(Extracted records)

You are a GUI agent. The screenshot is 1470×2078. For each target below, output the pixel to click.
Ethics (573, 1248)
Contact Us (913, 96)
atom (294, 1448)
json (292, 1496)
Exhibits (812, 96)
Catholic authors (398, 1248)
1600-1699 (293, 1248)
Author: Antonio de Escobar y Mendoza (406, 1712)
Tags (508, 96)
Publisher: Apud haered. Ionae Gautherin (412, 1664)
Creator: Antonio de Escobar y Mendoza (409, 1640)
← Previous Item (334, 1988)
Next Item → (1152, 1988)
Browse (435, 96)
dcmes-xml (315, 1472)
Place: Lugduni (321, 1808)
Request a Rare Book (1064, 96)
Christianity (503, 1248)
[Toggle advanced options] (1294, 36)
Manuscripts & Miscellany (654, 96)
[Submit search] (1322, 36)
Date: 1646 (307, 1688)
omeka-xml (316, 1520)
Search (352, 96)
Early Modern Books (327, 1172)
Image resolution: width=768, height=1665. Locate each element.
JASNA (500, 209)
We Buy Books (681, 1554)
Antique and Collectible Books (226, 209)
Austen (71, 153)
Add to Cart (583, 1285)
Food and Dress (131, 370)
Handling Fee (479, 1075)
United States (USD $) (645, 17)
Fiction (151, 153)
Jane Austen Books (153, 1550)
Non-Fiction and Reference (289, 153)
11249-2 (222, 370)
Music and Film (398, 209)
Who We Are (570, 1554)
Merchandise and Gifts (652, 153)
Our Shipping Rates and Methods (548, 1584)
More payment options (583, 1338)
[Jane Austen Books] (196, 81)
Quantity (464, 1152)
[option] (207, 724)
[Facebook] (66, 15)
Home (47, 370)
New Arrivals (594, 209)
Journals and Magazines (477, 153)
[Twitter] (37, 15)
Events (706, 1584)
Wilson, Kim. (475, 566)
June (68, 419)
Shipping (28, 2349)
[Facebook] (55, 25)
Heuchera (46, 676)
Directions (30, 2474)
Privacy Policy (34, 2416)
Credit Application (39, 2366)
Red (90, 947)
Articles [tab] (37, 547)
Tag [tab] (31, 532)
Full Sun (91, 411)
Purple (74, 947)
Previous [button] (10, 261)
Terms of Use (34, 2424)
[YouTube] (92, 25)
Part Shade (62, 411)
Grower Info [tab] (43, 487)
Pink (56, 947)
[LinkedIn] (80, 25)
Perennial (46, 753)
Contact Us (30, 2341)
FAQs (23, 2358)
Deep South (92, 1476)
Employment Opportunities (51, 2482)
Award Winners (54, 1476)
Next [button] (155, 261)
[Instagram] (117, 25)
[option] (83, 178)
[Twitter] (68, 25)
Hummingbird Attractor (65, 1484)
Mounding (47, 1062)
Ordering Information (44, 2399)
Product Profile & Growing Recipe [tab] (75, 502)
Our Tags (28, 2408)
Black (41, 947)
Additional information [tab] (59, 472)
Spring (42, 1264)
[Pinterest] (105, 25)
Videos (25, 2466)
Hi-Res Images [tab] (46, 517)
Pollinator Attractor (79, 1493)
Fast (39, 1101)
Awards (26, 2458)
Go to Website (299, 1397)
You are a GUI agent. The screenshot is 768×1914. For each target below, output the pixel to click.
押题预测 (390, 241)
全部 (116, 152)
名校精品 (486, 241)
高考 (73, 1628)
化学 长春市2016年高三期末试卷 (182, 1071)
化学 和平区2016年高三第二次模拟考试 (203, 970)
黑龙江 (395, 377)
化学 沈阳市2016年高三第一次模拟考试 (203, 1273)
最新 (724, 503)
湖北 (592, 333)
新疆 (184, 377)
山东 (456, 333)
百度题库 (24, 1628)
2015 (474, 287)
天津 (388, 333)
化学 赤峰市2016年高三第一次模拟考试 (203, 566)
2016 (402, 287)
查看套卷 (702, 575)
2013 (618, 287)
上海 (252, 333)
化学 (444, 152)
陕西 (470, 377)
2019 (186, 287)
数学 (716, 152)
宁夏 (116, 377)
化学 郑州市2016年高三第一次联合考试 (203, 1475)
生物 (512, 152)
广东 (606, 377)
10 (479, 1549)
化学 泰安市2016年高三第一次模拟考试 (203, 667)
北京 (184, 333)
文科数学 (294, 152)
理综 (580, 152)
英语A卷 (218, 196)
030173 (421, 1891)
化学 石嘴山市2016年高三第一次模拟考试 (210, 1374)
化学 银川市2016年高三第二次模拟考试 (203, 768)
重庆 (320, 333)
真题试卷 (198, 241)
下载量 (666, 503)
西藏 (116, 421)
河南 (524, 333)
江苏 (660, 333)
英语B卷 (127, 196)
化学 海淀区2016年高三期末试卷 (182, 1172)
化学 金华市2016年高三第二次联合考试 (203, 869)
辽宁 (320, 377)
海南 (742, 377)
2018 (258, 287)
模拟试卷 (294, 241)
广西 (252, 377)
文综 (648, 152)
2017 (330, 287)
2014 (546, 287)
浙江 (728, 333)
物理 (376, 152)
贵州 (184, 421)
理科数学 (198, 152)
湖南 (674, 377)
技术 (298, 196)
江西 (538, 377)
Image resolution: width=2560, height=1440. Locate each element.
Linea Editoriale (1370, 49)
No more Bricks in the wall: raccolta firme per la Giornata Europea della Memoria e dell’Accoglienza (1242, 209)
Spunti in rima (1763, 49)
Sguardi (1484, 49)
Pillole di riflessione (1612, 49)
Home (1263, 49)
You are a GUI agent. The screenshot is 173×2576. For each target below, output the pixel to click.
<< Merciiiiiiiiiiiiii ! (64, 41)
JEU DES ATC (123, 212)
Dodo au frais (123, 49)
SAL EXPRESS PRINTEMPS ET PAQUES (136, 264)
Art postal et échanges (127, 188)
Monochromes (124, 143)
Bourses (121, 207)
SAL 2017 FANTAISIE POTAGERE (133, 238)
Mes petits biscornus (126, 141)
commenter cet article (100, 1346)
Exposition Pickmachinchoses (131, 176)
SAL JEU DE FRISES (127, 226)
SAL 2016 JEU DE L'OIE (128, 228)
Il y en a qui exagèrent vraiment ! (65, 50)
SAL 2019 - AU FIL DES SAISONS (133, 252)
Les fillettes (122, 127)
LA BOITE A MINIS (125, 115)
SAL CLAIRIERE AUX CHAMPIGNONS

▸ The task:
Please transcribe the data shown above in full, exactly as it stands.

▸ Solution:
You are a GUI agent. The screenshot is 1470×2078. For each target below, output the pixel to click.
Ethics (573, 1248)
Contact Us (913, 96)
atom (294, 1448)
json (292, 1496)
Exhibits (812, 96)
Catholic authors (398, 1248)
1600-1699 (293, 1248)
Author: Antonio de Escobar y Mendoza (406, 1712)
Tags (508, 96)
Publisher: Apud haered. Ionae Gautherin (412, 1664)
Creator: Antonio de Escobar y Mendoza (409, 1640)
← Previous Item (334, 1988)
Next Item → (1152, 1988)
Browse (435, 96)
dcmes-xml (315, 1472)
Place: Lugduni (321, 1808)
Request a Rare Book (1064, 96)
Christianity (503, 1248)
[Toggle advanced options] (1294, 36)
Manuscripts & Miscellany (654, 96)
[Submit search] (1322, 36)
Date: 1646 (307, 1688)
omeka-xml (316, 1520)
Search (352, 96)
Early Modern Books (327, 1172)
Image resolution: width=768, height=1665. Locate each element.
JASNA (500, 209)
We Buy Books (681, 1554)
Antique and Collectible Books (226, 209)
Austen (71, 153)
Add to Cart (583, 1285)
Food and Dress (131, 370)
Handling Fee (479, 1075)
United States (USD $) (645, 17)
Fiction (151, 153)
Jane Austen Books (153, 1550)
Non-Fiction and Reference (289, 153)
11249-2 (222, 370)
Music and Film (398, 209)
Who We Are (570, 1554)
Merchandise and Gifts (652, 153)
Our Shipping Rates and Methods (548, 1584)
More payment options (583, 1338)
[Jane Austen Books] (196, 81)
Quantity (464, 1152)
[option] (207, 724)
[Facebook] (66, 15)
Home (47, 370)
New Arrivals (594, 209)
Journals and Magazines (477, 153)
[Twitter] (37, 15)
Events (706, 1584)
Wilson, Kim. (475, 566)
June (68, 419)
Shipping (28, 2349)
[Facebook] (55, 25)
Heuchera (46, 676)
Directions (30, 2474)
Privacy Policy (34, 2416)
Credit Application (39, 2366)
Red (90, 947)
Articles [tab] (37, 547)
Tag [tab] (31, 532)
Full Sun (91, 411)
Purple (74, 947)
Previous [button] (10, 261)
Terms of Use (34, 2424)
[YouTube] (92, 25)
Part Shade (62, 411)
Grower Info [tab] (43, 487)
Pink (56, 947)
[LinkedIn] (80, 25)
Perennial (46, 753)
Contact Us (30, 2341)
FAQs (23, 2358)
Deep South (92, 1476)
Employment Opportunities (51, 2482)
Award Winners (54, 1476)
Next [button] (155, 261)
[Instagram] (117, 25)
[option] (83, 178)
[Twitter] (68, 25)
Hummingbird Attractor (65, 1484)
Mounding (47, 1062)
Ordering Information (44, 2399)
Product Profile & Growing Recipe [tab] (75, 502)
Our Tags (28, 2408)
Black (41, 947)
Additional information [tab] (59, 472)
Spring (42, 1264)
[Pinterest] (105, 25)
Videos (25, 2466)
Hi-Res Images [tab] (46, 517)
Pollinator Attractor (79, 1493)
Fast (39, 1101)
Awards (26, 2458)
Go to Website (299, 1397)
You are a GUI agent. The screenshot is 768×1914. For each target below, output the pixel to click.
押题预测 (390, 241)
全部 (116, 152)
名校精品 (486, 241)
高考 (73, 1628)
化学 长春市2016年高三期末试卷 (182, 1071)
化学 和平区2016年高三第二次模拟考试 (203, 970)
黑龙江 (395, 377)
化学 沈阳市2016年高三第一次模拟考试 (203, 1273)
最新 (724, 503)
湖北 (592, 333)
新疆 (184, 377)
山东 (456, 333)
百度题库 (24, 1628)
2015 (474, 287)
天津 (388, 333)
化学 赤峰市2016年高三第一次模拟考试 (203, 566)
2016 (402, 287)
查看套卷 (702, 575)
2013 (618, 287)
上海 (252, 333)
化学 (444, 152)
陕西 (470, 377)
2019 (186, 287)
数学 (716, 152)
宁夏 (116, 377)
化学 郑州市2016年高三第一次联合考试 (203, 1475)
生物 (512, 152)
广东 (606, 377)
10 (479, 1549)
化学 泰安市2016年高三第一次模拟考试 (203, 667)
北京 (184, 333)
文科数学 (294, 152)
理综 (580, 152)
英语A卷 (218, 196)
030173 (421, 1891)
化学 石嘴山市2016年高三第一次模拟考试 (210, 1374)
化学 银川市2016年高三第二次模拟考试 (203, 768)
重庆 (320, 333)
真题试卷 (198, 241)
下载量 (666, 503)
西藏 (116, 421)
河南 (524, 333)
江苏 (660, 333)
英语B卷 (127, 196)
化学 海淀区2016年高三期末试卷 (182, 1172)
化学 金华市2016年高三第二次联合考试 (203, 869)
辽宁 (320, 377)
海南 (742, 377)
2018 (258, 287)
模拟试卷 (294, 241)
广西 (252, 377)
文综 (648, 152)
2017 (330, 287)
2014 (546, 287)
浙江 (728, 333)
物理 (376, 152)
贵州 (184, 421)
理科数学 (198, 152)
湖南 (674, 377)
技术 (298, 196)
江西 (538, 377)
Image resolution: width=2560, height=1440. Locate each element.
Linea Editoriale (1370, 49)
No more Bricks in the wall: raccolta firme per la Giornata Europea della Memoria e dell’Accoglienza (1242, 209)
Spunti in rima (1763, 49)
Sguardi (1484, 49)
Pillole di riflessione (1612, 49)
Home (1263, 49)
You are a GUI agent. The screenshot is 173×2576. For each target below, output the pixel to click.
<< Merciiiiiiiiiiiiii ! (64, 41)
JEU DES ATC (123, 212)
Dodo au frais (123, 49)
SAL EXPRESS PRINTEMPS ET PAQUES (136, 264)
Art postal et échanges (127, 188)
Monochromes (124, 143)
Bourses (121, 207)
SAL 2017 FANTAISIE POTAGERE (133, 238)
Mes petits biscornus (126, 141)
commenter cet article (100, 1346)
Exposition Pickmachinchoses (131, 176)
SAL JEU DE FRISES (127, 226)
SAL 2016 JEU DE L'OIE (128, 228)
Il y en a qui exagèrent vraiment ! (65, 50)
SAL 2019 - AU FIL DES SAISONS (133, 252)
Les fillettes (122, 127)
LA BOITE A MINIS (125, 115)
SAL CLAIRIERE AUX CHAMPIGNONS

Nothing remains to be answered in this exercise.